As Bacchus and Pan both surely know, the Barossa is a very important vignoble.  At some stage or another of its manufacture, more of Australia’s wine passes through there than any other region.  It is the home of some of our biggest wine refineries, as well as being “an extraordinary community of passionate artisans”, as one defender of the new Nick Cave Barossa advertisement made clear.

Between these notions of cute ivy-covered bluestone cellars and huge steel ethanol factories; between the new advertisement’s concern lying more with tourism than wine, showing only one glass, albeit “robustly glugging”, is where South Australia’s philosophical struggle between dry and wet continues to squirm.
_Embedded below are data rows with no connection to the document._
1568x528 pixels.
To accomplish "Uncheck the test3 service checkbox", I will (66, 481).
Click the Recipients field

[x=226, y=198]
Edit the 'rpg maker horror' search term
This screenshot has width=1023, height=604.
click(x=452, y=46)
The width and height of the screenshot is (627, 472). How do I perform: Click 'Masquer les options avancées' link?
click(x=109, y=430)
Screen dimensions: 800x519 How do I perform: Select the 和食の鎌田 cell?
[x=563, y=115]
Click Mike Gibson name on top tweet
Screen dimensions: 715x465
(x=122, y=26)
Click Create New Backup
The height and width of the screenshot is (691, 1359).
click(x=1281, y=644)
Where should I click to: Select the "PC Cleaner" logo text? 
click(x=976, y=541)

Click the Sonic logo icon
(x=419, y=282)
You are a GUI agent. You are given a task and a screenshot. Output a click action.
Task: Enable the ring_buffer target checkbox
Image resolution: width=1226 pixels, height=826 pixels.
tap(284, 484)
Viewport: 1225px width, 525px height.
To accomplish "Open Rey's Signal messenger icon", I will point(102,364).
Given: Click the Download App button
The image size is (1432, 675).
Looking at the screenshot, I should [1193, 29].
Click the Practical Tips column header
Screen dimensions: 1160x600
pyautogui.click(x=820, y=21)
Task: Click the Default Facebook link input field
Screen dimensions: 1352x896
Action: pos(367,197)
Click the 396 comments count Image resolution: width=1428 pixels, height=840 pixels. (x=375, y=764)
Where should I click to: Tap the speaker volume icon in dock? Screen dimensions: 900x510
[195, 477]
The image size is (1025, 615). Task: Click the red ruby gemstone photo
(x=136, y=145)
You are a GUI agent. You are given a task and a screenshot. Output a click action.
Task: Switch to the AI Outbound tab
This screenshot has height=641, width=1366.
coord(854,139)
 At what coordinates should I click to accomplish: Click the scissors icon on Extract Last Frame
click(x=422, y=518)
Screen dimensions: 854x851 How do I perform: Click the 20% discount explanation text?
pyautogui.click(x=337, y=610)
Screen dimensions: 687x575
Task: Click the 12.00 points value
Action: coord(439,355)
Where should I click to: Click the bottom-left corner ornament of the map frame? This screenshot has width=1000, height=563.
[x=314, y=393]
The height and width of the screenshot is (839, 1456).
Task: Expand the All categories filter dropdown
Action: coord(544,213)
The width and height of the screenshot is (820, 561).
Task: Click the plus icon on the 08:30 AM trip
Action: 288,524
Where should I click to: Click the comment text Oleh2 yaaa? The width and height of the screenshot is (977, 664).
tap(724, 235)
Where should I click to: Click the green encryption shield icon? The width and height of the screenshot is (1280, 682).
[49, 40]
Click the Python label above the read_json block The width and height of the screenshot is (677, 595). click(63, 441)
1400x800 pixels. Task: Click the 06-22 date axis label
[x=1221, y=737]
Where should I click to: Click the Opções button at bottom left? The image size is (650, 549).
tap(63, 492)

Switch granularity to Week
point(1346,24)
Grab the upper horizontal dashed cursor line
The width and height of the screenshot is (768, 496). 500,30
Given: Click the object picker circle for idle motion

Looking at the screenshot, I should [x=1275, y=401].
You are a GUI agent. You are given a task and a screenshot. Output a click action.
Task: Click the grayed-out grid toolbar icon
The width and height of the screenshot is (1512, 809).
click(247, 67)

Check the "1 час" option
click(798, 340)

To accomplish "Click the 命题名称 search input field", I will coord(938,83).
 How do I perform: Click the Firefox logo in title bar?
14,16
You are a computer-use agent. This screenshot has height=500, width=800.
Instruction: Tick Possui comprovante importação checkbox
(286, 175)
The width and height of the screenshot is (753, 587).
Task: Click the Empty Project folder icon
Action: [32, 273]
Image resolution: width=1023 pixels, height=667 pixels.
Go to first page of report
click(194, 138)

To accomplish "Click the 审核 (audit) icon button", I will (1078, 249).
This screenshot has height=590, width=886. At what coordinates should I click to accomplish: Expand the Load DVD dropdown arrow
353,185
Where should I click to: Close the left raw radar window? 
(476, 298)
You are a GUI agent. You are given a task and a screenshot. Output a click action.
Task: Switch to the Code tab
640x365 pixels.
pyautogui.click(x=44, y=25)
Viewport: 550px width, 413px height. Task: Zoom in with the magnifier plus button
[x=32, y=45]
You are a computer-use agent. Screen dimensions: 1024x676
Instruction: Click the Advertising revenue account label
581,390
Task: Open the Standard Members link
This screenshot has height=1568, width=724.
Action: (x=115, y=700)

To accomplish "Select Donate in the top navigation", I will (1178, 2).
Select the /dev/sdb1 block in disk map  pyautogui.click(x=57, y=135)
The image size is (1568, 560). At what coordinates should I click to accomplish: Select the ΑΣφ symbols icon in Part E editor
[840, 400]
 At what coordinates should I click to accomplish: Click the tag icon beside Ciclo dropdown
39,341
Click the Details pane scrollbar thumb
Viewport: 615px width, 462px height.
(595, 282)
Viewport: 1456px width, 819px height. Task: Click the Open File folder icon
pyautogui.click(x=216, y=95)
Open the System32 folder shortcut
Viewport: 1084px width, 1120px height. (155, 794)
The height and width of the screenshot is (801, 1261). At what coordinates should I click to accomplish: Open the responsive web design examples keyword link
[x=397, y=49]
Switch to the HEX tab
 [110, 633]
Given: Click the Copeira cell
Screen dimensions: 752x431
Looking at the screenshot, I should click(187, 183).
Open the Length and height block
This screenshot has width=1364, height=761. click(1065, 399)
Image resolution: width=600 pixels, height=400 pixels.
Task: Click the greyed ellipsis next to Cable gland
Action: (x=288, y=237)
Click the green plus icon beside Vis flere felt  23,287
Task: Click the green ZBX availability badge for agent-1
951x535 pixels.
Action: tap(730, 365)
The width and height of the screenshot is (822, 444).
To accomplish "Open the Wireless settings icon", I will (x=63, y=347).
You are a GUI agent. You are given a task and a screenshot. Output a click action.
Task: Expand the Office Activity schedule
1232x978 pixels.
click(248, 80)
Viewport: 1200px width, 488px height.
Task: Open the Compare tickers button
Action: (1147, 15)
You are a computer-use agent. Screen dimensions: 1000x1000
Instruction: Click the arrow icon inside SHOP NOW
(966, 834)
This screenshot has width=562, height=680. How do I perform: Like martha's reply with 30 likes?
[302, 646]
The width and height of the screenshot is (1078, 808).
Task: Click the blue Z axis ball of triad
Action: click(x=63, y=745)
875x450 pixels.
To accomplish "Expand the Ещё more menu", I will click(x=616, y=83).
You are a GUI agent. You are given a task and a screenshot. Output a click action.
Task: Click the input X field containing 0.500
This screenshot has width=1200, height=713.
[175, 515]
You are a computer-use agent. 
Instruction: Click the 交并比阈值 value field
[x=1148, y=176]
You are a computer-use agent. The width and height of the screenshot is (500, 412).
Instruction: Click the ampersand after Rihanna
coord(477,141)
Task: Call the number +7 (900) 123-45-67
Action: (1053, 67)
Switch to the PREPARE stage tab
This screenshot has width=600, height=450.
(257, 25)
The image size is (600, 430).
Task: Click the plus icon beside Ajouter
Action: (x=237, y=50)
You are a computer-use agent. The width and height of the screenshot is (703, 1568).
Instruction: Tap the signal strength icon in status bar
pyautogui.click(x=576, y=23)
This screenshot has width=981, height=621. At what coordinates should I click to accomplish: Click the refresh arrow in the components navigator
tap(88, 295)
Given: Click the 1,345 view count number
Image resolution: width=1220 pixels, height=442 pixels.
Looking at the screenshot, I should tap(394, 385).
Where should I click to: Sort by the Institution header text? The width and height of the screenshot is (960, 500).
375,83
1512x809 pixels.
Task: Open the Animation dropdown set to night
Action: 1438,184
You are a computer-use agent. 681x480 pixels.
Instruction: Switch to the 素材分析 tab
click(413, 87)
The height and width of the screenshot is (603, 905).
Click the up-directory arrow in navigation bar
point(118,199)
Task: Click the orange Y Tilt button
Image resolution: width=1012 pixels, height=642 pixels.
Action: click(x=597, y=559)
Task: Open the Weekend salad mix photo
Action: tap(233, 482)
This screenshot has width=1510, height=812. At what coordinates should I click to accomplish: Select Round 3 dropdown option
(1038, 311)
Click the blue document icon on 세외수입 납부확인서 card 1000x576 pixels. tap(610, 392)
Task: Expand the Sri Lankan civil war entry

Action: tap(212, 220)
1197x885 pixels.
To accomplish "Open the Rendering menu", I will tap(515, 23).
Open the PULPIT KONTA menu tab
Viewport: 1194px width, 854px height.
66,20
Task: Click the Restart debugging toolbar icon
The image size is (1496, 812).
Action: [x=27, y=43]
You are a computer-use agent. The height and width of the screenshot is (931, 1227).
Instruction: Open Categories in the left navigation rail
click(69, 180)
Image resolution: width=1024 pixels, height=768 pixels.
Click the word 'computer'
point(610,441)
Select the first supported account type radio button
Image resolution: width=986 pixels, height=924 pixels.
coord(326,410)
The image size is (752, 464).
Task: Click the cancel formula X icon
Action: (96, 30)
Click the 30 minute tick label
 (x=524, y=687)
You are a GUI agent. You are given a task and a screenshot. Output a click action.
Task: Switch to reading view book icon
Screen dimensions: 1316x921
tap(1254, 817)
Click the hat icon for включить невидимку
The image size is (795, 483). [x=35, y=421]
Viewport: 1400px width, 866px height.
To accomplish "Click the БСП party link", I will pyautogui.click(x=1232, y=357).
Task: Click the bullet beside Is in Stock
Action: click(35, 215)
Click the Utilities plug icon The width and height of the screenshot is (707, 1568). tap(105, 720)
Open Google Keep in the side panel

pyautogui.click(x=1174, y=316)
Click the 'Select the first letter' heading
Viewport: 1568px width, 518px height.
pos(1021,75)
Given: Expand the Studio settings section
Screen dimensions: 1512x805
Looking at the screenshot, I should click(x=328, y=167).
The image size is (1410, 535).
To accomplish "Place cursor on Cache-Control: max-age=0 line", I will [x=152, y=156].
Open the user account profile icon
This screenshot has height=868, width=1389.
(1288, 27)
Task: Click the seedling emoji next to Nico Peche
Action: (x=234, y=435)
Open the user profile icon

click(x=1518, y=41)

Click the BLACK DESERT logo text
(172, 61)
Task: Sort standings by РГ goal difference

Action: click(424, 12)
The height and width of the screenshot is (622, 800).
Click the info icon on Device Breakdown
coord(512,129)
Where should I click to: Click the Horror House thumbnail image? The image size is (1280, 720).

While the advertisement does a fine job of promoting the Barossa’s capacity to roll in the dirt, shoot rabbits, pluck chooks and tear Apex Bakery’s stunning bread to bits, it coincides with top wine industry heavies belatedly struggling to cope with the revelations that big Barossa factories export wine in enormous plastic bladder packs to be bottled at the other end of the Earth.

It was hardly news to regular readers of columns like this, but earlier this year, BloombergBusinessweek discovered that Accolade (Hardy’s), Jacob’s Creek and Treasury engage in bladder-packing on a grand scale.  “After the 10,000-mile journey, the wine is bottled at a plant next to a scrap merchant a two-hour drive from London,” David Fickling wrote.

As if to rub in some good old Barossa salt, the same influential journal ran ads with the headline “Refined”, with a text saying “To slash costs, the Australian wine industry now ships half its product in huge 24,000-litre plastic bags instead of glass bottles.  Thirsty for the latest buzz on business innovations?”

While wine industry PR boffins panic over this stale revelation – it was published on February 7 – we have ad agency KWP! telling us “the people we are talking to … shun vacuum-sealed packaged food from supermarket shelves and the over-processed falseness that abounds in their everyday lives”.

This see-sawing of contradictions lies deep in the community soul.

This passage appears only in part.